Nothing artificial can replace the look or function of a natural tooth so it’s important to always consider root canal treatment as an option. Endodontic treatment has a high success rate and many root canal-treated teeth last a lifetime. Replacing an extracted tooth with a bridge or implant requires more time in treatment and may result in further procedures to neighboring teeth and supporting tissue.
Why do I need a root canal?
- Decay has reached the tooth pulp (the living tissue inside the tooth)
- Infection or abscess have developed inside the tooth or at the root tip
- Injury or trauma to the tooth
Root canal therapy is needed when the nerve of a tooth is affected by decay or infection. In order to save the tooth, the pulp (the living tissue inside the tooth), nerves, bacteria, and any decay are removed and the resulting space is filled with special medicated dental materials, which help restore the tooth to its full function.
Having a root canal done on a tooth is the treatment of choice to save a tooth that otherwise would die and have to be removed. Many patients believe that removing a tooth that has problems is the solution, but what is not realized is that extracting (pulling) a tooth will ultimately be more costly and cause significant problems for adjacent teeth.
Root canal treatment has a high success rate, although on occasion, a tooth will have to be retreated due to new infections.
Signs and symptoms for possible root canal therapy:
- An abscess (or pimple) on the gums
- Sensitivity to hot and cold
- Severe toothache pain
- Sometimes no symptoms are present
- Swelling and/or tenderness
What does root canal therapy involve?
A root canal procedure requires one or more appointments and can be performed by a Dentist or Endodontist (a root canal specialist).
While the tooth is numb, a rubber dam (a sheet of rubber) will be placed around the tooth to keep it dry and free of saliva. An access opening is made on top of the tooth and a series of root canal files are placed into the opening, one at a time, removing the pulp, nerve tissue, and bacteria. If tooth decay is present, it will also be removed with special dental instruments.
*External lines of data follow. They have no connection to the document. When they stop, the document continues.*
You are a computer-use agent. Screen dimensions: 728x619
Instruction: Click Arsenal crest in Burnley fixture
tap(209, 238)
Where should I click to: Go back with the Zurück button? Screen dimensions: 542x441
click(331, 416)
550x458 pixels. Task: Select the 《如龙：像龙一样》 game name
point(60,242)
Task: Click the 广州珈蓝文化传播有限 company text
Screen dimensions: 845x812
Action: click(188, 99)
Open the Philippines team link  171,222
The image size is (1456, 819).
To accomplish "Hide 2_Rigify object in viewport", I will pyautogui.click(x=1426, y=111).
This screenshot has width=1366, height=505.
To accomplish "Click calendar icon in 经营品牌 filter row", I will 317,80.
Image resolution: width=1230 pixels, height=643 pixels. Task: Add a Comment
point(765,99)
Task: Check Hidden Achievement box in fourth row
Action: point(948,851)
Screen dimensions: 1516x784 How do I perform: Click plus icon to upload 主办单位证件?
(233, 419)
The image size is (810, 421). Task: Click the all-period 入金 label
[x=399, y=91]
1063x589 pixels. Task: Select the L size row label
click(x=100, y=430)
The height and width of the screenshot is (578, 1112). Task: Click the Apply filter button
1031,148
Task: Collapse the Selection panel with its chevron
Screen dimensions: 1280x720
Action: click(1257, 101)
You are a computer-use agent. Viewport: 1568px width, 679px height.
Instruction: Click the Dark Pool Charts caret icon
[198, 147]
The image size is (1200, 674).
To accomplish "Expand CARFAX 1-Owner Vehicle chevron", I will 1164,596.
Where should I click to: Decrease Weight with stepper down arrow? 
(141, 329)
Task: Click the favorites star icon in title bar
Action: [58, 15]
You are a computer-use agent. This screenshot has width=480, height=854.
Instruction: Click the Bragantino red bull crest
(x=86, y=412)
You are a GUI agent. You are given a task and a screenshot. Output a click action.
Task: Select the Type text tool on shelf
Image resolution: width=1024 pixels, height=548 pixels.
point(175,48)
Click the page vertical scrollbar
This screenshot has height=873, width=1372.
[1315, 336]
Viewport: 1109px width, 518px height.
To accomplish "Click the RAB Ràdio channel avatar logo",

The tooth is thoroughly cleaned and sterilized to remove bacteria. If multiple appointments are needed to finish cleaning the tooth, a temporary filling will be placed between each visit.
Once the root canal cleaning is complete, usually a week later, the roots and the inside cavity of the tooth will be filled and sealed with special dental materials.
What happens after the root canal?
A filling will be placed to cover the opening to the canal. In addition, all teeth that have root canal treatment should have a Dental Crown (cap) placed. This will protect the tooth and prevent it from breaking, and restore it to its full function after the hollowing nature of root canal therapy.
After treatment, your tooth may still be sensitive, but this will subside as the inflammation diminishes and the tooth has healed.
You will be given care instructions after each appointment. Good oral hygiene practices and regular dental visits will aid in the life of your root canal treatment.